時間よ とまれ

@zawa-ryu

時間よ とまれ

 きっかけは覚えていない。

 いつからだったかと考えても思い出せない。

 私はいつも校舎の窓から、彼をただ見つめていた。


 放課後のグラウンドに立つ彼を見るのが好きだった。

 全力でゴールに向かって走り抜ける彼が好きだった。

 首にかけたタオルを使わずに、袖口で汗を拭う彼が好きだった。

 部室に仲間と引き上げる、彼の笑顔が好きだった。


 入学してから二年間、同じ学年の同じクラスにいて、話をしたことすらないけれど、私は彼に恋をしていた。

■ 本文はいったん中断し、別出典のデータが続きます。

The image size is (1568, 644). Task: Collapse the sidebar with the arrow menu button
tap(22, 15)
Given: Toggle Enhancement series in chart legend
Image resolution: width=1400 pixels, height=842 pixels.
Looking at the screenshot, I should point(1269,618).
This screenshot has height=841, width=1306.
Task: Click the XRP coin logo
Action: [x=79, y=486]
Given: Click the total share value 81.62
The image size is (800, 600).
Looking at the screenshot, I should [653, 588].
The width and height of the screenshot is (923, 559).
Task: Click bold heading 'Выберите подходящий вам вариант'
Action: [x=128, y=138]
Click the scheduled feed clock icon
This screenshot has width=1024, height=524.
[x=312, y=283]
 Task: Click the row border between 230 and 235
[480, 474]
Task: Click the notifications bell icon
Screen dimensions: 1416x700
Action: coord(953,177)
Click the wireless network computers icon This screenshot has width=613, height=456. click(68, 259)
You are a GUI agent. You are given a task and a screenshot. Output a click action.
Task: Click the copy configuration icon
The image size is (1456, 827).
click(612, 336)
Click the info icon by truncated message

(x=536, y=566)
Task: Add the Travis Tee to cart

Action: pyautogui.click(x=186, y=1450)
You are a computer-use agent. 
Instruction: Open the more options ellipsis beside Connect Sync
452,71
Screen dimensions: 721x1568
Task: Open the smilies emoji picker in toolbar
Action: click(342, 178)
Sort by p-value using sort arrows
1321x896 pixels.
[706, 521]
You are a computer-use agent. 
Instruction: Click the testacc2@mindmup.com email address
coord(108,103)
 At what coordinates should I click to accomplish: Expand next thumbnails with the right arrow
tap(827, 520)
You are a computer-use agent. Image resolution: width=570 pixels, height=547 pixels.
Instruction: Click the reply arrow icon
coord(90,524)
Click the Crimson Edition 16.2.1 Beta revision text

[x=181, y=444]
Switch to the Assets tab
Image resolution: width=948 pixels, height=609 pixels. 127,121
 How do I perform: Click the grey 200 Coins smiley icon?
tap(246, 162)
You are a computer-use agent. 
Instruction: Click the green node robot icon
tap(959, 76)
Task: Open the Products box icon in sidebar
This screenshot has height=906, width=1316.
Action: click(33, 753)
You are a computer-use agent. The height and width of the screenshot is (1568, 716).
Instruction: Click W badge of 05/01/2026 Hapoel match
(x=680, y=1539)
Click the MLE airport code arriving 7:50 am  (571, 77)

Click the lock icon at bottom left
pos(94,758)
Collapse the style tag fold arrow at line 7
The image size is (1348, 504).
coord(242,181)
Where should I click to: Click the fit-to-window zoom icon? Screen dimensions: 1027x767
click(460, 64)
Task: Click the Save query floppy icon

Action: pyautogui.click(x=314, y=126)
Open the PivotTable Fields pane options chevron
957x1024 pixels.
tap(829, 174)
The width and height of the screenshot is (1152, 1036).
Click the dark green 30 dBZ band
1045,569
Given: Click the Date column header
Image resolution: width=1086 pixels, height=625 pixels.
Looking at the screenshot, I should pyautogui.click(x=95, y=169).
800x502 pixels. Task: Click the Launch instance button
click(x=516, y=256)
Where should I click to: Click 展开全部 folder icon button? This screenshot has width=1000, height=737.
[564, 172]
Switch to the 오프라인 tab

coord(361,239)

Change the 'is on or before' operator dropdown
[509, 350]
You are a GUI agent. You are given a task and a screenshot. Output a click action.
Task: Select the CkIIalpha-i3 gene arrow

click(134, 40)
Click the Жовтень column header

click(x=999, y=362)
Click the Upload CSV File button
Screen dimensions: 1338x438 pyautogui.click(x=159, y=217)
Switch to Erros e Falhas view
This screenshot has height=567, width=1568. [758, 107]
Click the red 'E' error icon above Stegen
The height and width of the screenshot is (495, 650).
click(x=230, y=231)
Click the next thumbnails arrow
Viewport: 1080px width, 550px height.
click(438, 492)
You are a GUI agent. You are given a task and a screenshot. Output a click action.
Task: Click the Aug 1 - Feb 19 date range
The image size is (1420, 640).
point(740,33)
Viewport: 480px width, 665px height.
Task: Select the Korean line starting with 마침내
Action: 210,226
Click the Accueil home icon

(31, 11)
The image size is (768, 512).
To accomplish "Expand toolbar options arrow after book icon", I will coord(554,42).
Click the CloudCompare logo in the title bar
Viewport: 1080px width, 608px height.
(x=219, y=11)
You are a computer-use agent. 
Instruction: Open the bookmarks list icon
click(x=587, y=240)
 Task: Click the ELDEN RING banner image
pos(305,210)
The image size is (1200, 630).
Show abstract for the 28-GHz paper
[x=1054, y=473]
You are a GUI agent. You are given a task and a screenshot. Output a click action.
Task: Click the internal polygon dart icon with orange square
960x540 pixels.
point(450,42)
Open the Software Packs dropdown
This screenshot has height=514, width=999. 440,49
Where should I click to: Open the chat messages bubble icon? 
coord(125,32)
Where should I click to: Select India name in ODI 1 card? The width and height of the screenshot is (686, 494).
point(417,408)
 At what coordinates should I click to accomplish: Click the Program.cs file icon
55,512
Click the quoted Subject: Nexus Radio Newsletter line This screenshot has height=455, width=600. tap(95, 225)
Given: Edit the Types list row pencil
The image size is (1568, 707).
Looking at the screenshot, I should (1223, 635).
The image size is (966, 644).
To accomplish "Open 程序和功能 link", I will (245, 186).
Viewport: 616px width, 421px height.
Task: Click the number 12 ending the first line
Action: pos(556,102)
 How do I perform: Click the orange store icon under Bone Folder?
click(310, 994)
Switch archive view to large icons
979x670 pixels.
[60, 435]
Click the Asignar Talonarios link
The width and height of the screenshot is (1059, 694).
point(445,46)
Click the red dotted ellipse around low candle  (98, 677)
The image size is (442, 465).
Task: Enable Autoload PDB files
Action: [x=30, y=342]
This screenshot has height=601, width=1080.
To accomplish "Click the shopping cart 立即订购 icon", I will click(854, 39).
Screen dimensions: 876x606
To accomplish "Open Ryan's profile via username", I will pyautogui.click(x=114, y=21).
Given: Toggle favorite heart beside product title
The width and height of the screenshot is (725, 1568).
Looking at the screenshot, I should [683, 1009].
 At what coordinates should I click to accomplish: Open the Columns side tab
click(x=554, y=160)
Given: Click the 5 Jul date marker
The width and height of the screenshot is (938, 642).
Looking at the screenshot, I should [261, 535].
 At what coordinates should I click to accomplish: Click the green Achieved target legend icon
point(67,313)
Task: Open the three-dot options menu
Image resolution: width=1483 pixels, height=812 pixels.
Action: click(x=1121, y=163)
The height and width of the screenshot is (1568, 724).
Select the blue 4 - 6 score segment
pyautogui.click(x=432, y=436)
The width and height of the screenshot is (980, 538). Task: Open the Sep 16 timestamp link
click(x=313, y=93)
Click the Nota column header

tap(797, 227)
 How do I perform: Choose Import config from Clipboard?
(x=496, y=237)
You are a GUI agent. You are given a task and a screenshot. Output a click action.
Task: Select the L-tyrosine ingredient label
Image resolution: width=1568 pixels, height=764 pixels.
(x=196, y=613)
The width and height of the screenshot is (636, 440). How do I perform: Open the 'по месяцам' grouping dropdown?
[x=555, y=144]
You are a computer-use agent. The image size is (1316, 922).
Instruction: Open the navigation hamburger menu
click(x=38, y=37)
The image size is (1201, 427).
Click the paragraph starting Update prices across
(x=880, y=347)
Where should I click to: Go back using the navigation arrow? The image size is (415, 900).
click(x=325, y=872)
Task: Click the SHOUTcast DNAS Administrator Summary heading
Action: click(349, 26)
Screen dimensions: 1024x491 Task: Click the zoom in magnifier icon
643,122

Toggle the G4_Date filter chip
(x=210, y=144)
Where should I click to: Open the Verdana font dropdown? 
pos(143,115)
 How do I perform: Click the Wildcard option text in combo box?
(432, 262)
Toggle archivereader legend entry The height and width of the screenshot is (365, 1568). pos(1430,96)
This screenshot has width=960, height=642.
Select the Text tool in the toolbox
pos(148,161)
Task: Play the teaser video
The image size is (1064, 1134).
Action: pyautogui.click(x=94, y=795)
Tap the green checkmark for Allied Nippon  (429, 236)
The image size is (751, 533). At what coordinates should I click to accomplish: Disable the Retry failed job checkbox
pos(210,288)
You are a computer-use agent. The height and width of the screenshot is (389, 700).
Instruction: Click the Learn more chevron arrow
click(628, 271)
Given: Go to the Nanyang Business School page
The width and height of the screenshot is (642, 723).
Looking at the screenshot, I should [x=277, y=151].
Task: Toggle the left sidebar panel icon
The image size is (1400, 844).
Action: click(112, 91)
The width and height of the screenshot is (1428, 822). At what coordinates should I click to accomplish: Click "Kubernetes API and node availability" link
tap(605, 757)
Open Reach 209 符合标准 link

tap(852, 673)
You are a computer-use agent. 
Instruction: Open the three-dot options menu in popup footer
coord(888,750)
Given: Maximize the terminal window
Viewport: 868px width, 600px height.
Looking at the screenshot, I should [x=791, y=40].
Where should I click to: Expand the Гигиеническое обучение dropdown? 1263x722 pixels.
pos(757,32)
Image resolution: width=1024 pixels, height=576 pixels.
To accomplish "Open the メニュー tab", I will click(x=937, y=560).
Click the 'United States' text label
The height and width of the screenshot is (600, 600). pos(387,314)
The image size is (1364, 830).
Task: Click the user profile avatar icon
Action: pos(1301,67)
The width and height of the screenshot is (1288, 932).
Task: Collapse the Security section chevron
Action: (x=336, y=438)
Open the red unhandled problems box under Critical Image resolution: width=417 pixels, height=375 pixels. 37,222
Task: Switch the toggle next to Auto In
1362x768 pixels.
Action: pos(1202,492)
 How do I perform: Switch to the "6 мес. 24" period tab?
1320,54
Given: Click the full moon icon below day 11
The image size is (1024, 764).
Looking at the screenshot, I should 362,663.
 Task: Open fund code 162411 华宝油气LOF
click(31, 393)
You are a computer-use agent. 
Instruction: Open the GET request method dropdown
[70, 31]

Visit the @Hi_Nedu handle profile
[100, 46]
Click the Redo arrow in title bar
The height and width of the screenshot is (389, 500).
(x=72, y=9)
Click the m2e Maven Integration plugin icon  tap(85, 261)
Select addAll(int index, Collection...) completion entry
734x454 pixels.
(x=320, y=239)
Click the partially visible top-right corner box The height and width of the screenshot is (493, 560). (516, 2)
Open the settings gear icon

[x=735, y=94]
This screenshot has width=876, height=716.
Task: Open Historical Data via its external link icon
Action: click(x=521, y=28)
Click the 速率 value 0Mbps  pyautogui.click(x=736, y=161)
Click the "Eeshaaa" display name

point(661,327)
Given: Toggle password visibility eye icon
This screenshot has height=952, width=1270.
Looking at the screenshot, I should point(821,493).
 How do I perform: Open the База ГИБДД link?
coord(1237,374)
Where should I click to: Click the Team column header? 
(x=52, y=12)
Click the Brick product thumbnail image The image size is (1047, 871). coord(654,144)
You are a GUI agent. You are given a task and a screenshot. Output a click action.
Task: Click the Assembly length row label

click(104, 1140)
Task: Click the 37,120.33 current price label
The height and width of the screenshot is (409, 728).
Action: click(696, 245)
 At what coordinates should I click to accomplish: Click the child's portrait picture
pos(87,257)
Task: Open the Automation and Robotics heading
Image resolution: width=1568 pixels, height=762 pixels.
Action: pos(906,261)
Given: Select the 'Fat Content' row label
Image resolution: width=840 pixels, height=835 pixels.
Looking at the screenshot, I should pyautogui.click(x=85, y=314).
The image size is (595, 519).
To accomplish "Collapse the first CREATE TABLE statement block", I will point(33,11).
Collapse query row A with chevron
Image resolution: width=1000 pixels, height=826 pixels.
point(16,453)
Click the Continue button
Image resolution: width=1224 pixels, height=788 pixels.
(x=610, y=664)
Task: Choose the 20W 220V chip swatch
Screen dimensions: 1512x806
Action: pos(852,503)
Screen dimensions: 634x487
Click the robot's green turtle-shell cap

 四角い教室の真ん中に彼がいて、すぐ後ろに私がいる。

 目の前の背中が、どうしてこんなに遠いのだろう。たった数十センチ前に座っているはずなのに、私の手は今日も届かない。

 私の手が彼に触れることはこの先もきっと無い。

 見えない何かに阻まれて、私には手を伸ばすことすら出来ないから。


 二学期に入って、彼は学校に来なくなった。

 クラスメートの噂話で、両親に何かあったようだと聞いた。

 彼の父親は定職に就かず離れたところに住んでいて、時々戻ってきては母親と口論して帰っていく事を繰り返している。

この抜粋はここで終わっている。